The above example showed generating a user-defined message when an error
occurs in the data. Rick also notes that Schematron has the ability to
generate messages when it is detected that the data is accurate.
The ability to specify user-defined messages is a very important feature, as
will be seen when fallacy #7 is examined.
5. Fallacy
of a Universal Validation Language
Dave Pawson identified
this fallacy. He noted that the Atom specification cannot be validated
using a single technology:
From [Atom, version] 0.3
onwards it's not been possible to validate an instance against a single schema,
not even Relax NG. They need a mix of Schema and 'other' processing before being
given a clean bill of health.
6. Fallacy of
Closed System Validation
This fallacy was identified by
Len a long time ago. He was discussing closed versus open
systems when he stated, "Systems leak. There's no
such thing as a closed system". This is an important comment.
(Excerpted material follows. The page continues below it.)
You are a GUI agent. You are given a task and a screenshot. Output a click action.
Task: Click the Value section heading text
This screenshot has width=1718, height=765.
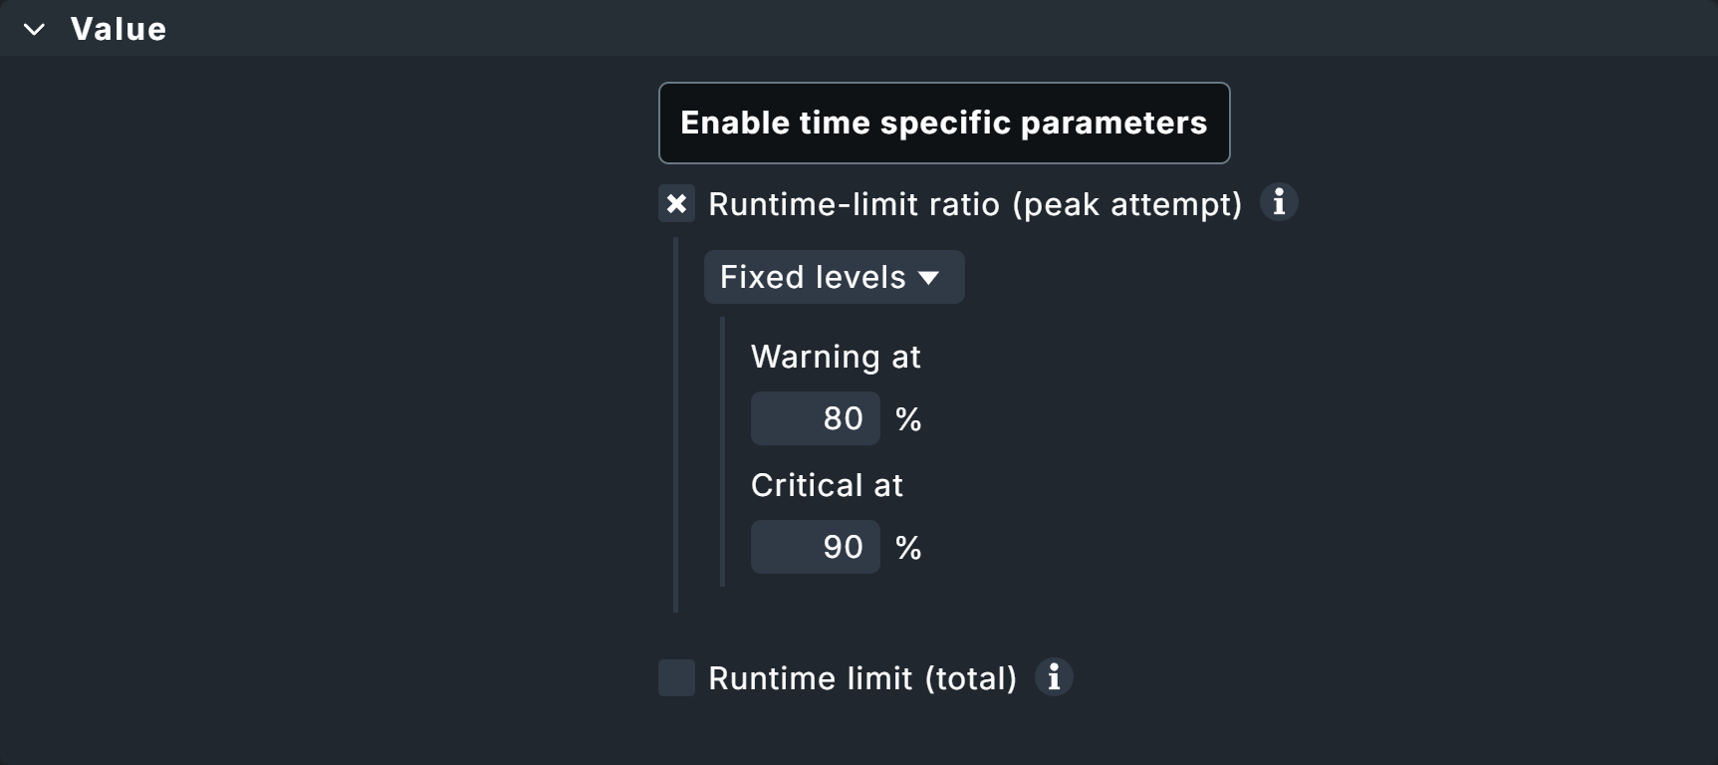[x=119, y=30]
Many people imagine that they can create a monolithic, invariant schema because
"there's just me and my well-known trading partners". This statement fails
to recognize the existence of a changing world; more precisely, a changing
ecosystem.
7. Fallacy that Validation is Exclusively
for Constraint Checking
I suspect that many people have
the same mentality that I had regarding validation: "An XML instance document
arrives, I forward it to a validator tool, if the validator tool doesn't
complain then I forward the instance to some software to process it. If
there's an error then discard the instance." Len has enlightened me to the
greater role that validation can
play in a system. This is discussed
below:
Launching Point for Messages
While
validating an instance document it is reasonable to generate messages - "error
messages" when errors are encountered, and even "success messages" when instance
data is found to be conformant. Thus, validation can result in spawning
messages that are sent around the system, which activate other parts of the
system. Where do the messages go? What parts of the system receive
the message? One approach is subscription - a part of the system will
receive a message only if it has subscribed to receive that type of
message. Here are some snippets of a message from Len on this use of
validation:
... if the expectation of the contract is
violated, a flag goes up and is sent to whoever has subscribed to that
event type.
And this snippet:
Aka,
event-driven intelligence: a flag is raised given recognition of a
pattern/error/trend and the system sends a subscriber(s) a
message.
Feedback-Mediated
Evolution
Suppose that during validation an exception is
raised. As discussed above, this may result in spawning a message to some
part of the system. (For example, a user enters an invalid value for a U.S.
state code, which results in sending a message to a logger routine) Len
notes, "an exception is not an error, it's a learning
(feedback) mechanism". The recipient of the
message can take
advantage of the information that the message provides. (For example, the
recipient of the invalid state code message may realize that the system should
not be forcing non-U.S. users to enter a state code; the recipient then changes
the system) Thus, validation messages become valuable feedback, which may
be used to facilitate evolution of the system.
Darwinian
Selection Process
In Darwinian evolution less fit species are
filtered out. Only the fittest species survive. You may view
validation as a process in which less fit (erroneous) instances are filtered
out, and only the fittest (conforming) instances survive. Here's a snippet
from Len on this:
... the model of selection based on
fitness or other criteria can be used to direct the evolution of the system
based on feedback in the form of messages.